A Câmara Municipal de Petrópolis, presidida por Júnior Coruja (PSD), está sob os holofotes do Tribunal de Contas do Estado do Rio de Janeiro (TCE RJ) após denúncias de fraude e direcionamento em uma licitação de R$ 884 mil para fornecimento de vales refeição a servidores.
O Pregão Presencial nº 004/2025 traz uma série de exigências ilegais e restritivas, que segundo denúncia formal da empresa Mega Vale Administradora de Cartões e Serviços Ltda.,que o jornalísta Alexy Paris teve acesso com exclusividade, limitam a concorrência e favorecem empresas específicas. O documento aponta manobras claras de direcionamento, incluindo a imposição de cartões digitais, índice de endividamento inatingível (≤ 0,50), rede credenciada prévia e pagamento pós pago, prática proibida por lei federal.

A denúncia foi acatada pelo TCE RJ, que abriu o Processo nº 236.577/2025 para apurar o caso. Em decisão desta terça feira (8), a conselheira substituta Andrea Siqueira Martins determinou a oitiva urgente da Câmara, citando “fortes indícios de ilegalidades e afronta à Lei 14.133/2021”, a nova Lei de Licitações.
O caso expõe o completo descompromisso da gestão de Júnior Coruja com a transparência e reacende suspeitas de uso político do dinheiro público.

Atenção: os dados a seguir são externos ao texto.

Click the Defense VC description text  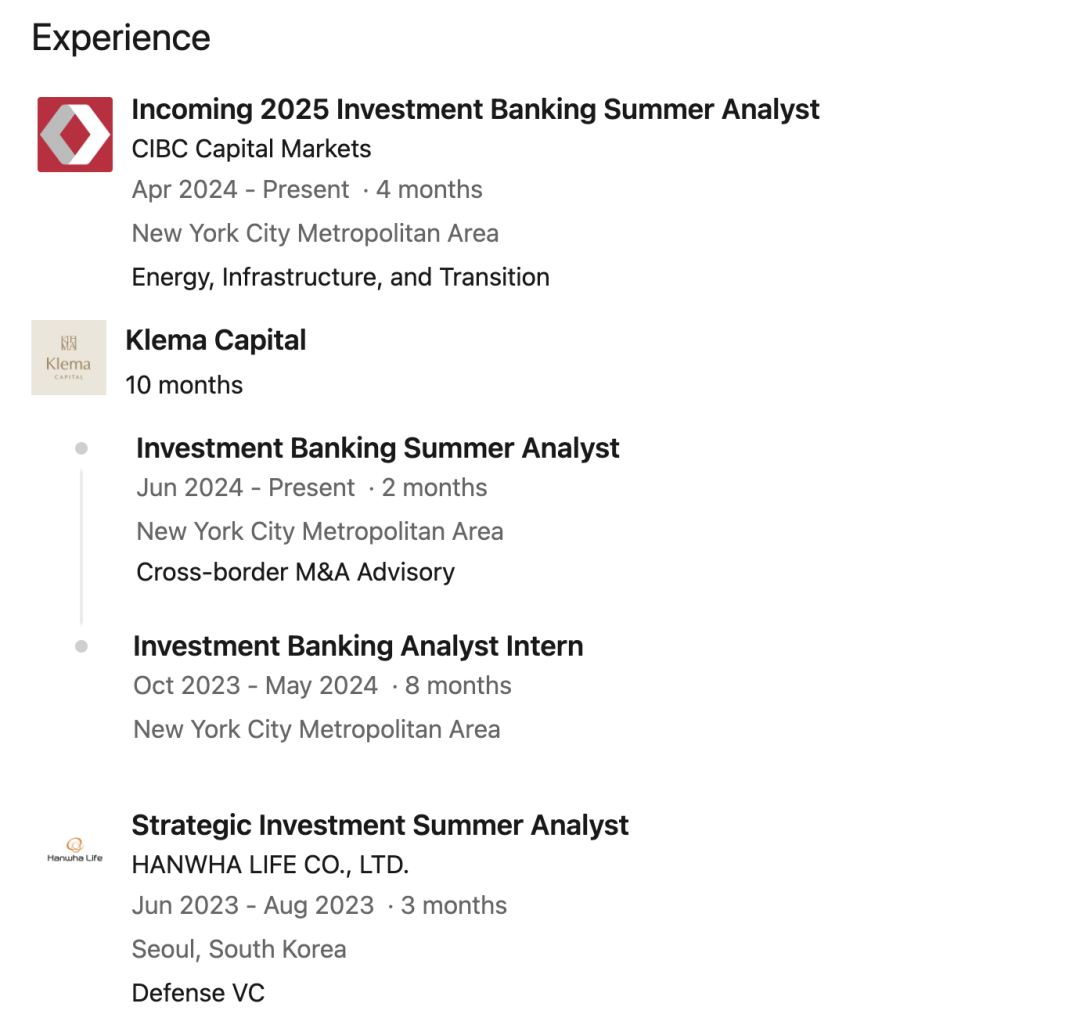tap(198, 993)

Em meio à crise social que assola o município, a Câmara destina quase R$ 900 mil a um benefício interno enquanto 19.761 famílias petropolitanas, na pobreza e sobrevivem com ajuda do Bolsa Família, cujo valor médio é de R$ 661,58, segundo dados do Ministério do Desenvolvimento Social do Governo Federal.

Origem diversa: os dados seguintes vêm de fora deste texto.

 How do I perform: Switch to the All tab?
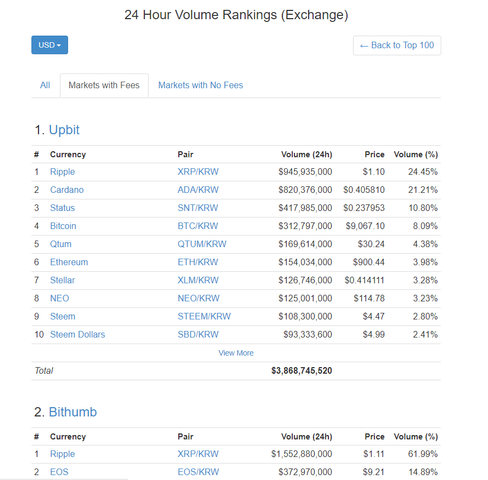[x=45, y=85]
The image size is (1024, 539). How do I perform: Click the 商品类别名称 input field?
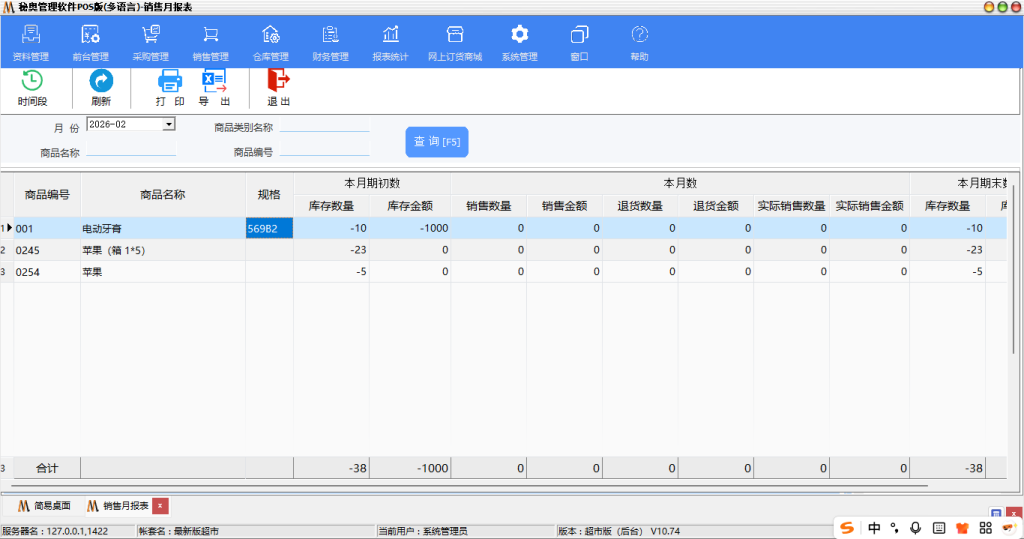(323, 127)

A diferença é gritante e vergonhosa. Enquanto milhares de famílias lutam para colocar comida na mesa, o Legislativo local se envolve em mais um escândalo de má gestão e possíveis fraudes, sob o comando de um presidente cada vez mais questionado.

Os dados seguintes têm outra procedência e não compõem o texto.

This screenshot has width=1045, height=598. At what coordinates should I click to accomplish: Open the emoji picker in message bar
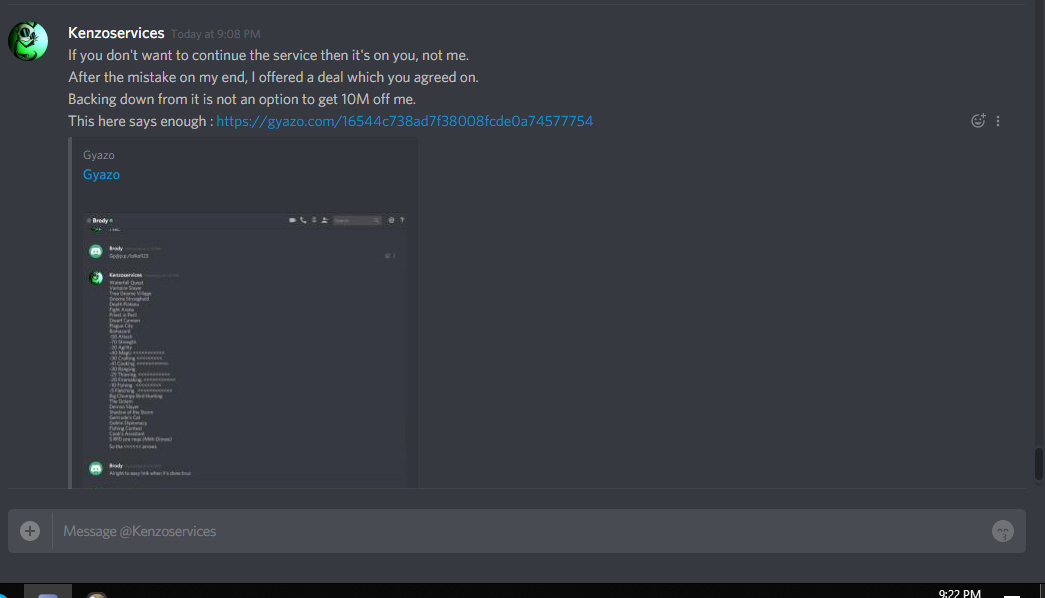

O TCE RJ já iniciou análise técnica e jurídica do edital, e o caso pode evoluir para investigação formal e eventual responsabilização de gestores e servidores. Até lá, cresce a pressão polític sobre Júnior Coruja e toda mesa diretora da CÂmara de Petrópolis, que mergulham em mais uma crise envolvendo dinheiro da população de Petrópolis.